Abrahamson is amazing.

Attorney General Van Hollen is actually suggesting that the Open Meetings Law is categorically invalid with regards to the legislature. He is attacking the constitutionality of the Open Meetings Law by asserting that the court cannot enforce the Law against the legislature!

How absurd. If the legislature convenes behind closed doors, in one of their non-Open Meetings, can they murder a citizen and be exempt from the usual practice of the court enforcing the Law against their act?

That was my immediate reaction, but Abrahamson doesn't even need to go there. She explains to us that there is actual precedent for a "categorical attack on the constitutionality of a statute." She brings to our attention the following: The Attorney General does not have the general authority to attack the constitutionality of the statute, without statutory authorization from the legislature or some other constitutional or common-law doctrine giving the Attorney General such authority. State v. City of Oak Creek, 2000

Basically, Van Hollen was supposed to admit he's in bed with Walker & Co. if he wanted to start attacking the constitutionality of the citizens' rights to observe the legislature.

Reagan's Disciple said...

Strong rebuke of Prosser though very little substance on the facts and Sumi's error in the initial ruling herself. Even Abrahamson could not be as partisan as Sumi was, so she does the next best thing in her mind and that is to bash Prosser.

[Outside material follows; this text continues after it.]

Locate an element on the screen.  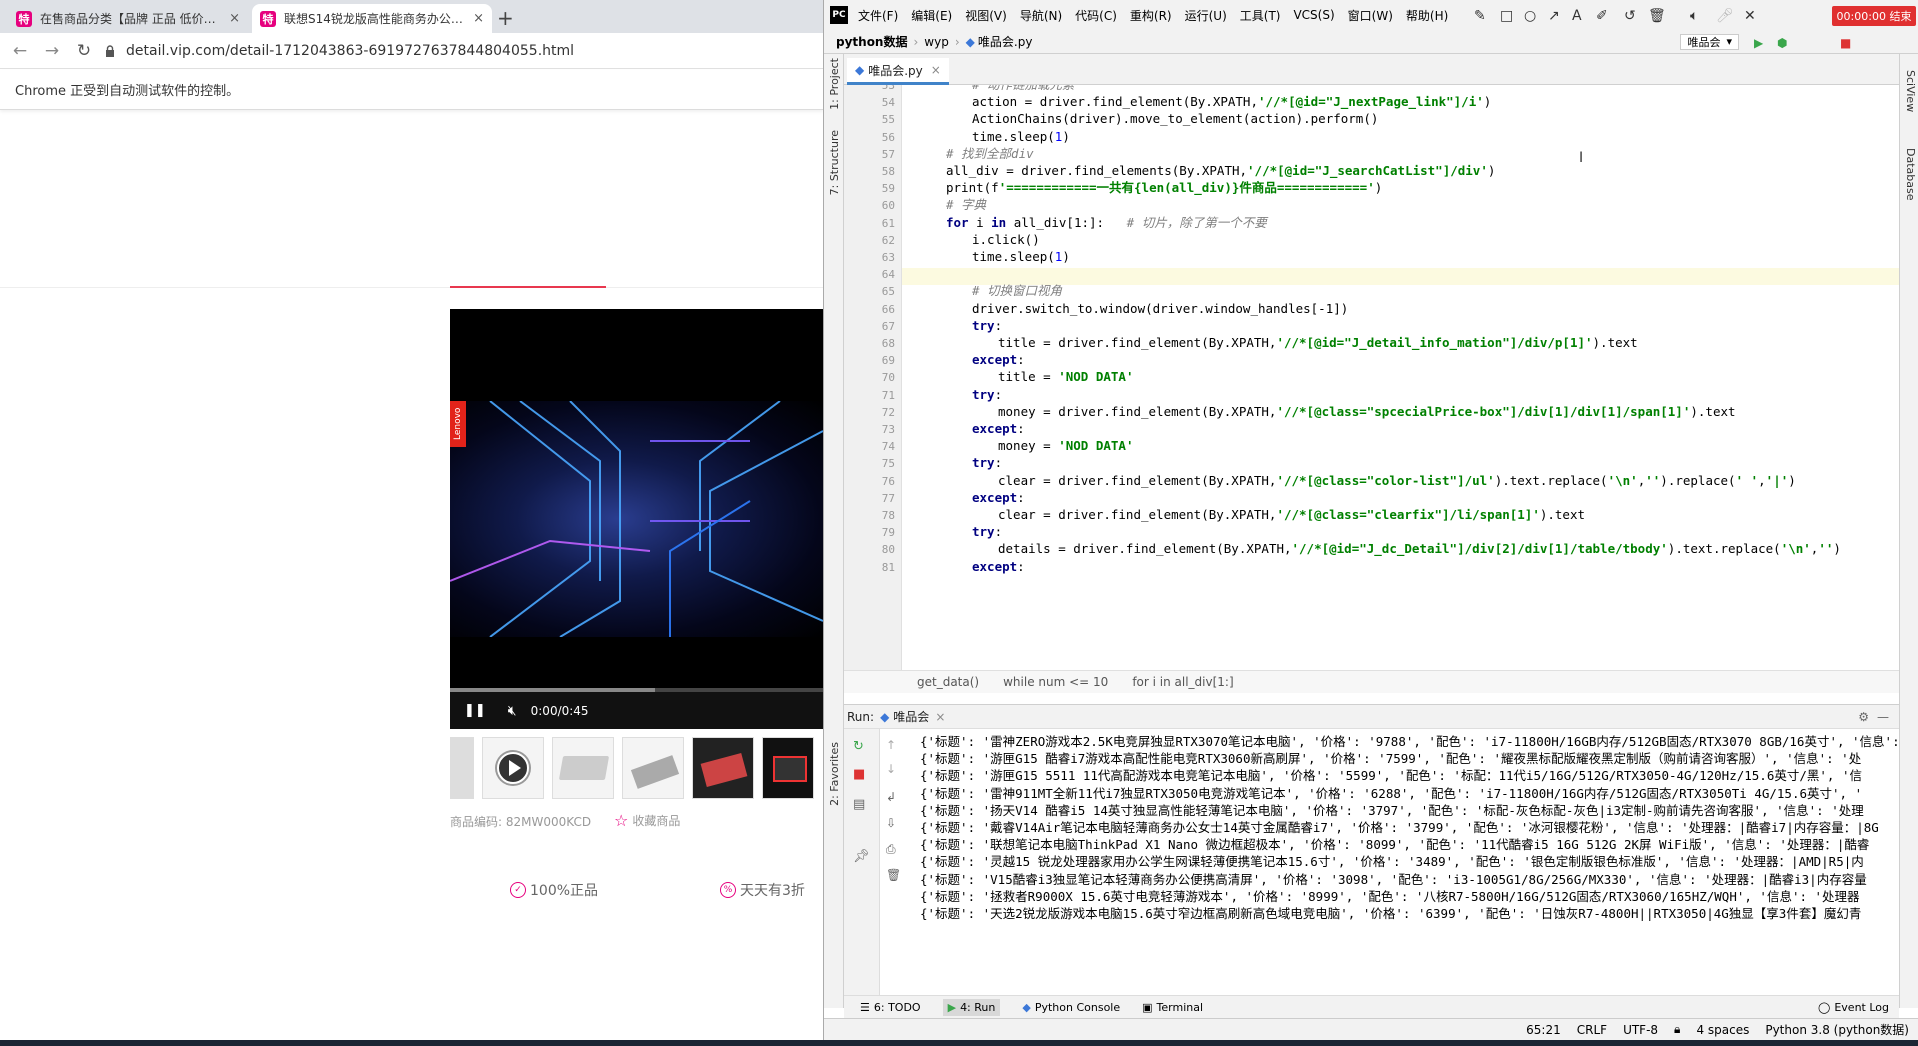
browser-tab-product: 特 联想S14锐龙版高性能商务办公笔记本 × is located at coordinates (372, 18).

Oh well, either way the 4-3 decision still stands. I do give the left credit, they gave it 110% and came up only a few thousand votes short of turning the court in a liberal direction.

On to getting conceal carry passed this Tuesday...

Anonymous said...

This is the first on-line mention I've seen of a supreme court recall:

Anybody out there think it's feasible?

gnarlytrombone said...

very little substance on the facts

Abrahamson's whole point is that the court didn't have the facts - including the trial record and exibits - because it short-circuited the appellate process and didn't conduct any fact-finding of its own.

Prosser pulled his "facts" out of his backside.

Reagan's Disciple said...

@ aubergine

Anybody out there think it's feasible?


Why should they be recalled? Simply because you do not like their interpretation of the law? Really? Is that an appropriate use of a recall? How about getting your side to show up to the polls on ELECTION DAY? Now there is an idea! Make sure they bring their photo ID!!!

You couldn't defeat Prosser at the height of the fallout from Walker's BRB. How in the world do you think you would mount a successful recall of another conservative justice?

Here is an easy tip... find a qualified candidate next election.

Anonymous said...

Reagan, why are you trying to turn my helpful advice (Anonymous @ 9:38 into an insult?

I hope everyone will show up for election day and bring their ID.

Reagan's Disciple said...


No insult intended.

Anonymous said...

No, Reaganomics, not Simply because [we] do not like their interpretation of the law.

This (albeit lengthy) post from June 20 + excellent comment by gnarlytombone demonstrate how Gableman, Prosser, Roggensack, and Ziegler have betrayed Wisconsin.

Reagan's Disciple said...


Maybe they betrayed your leftist opinion, but not the opinion of the majority of voters in WI. Hence the Prosser victory!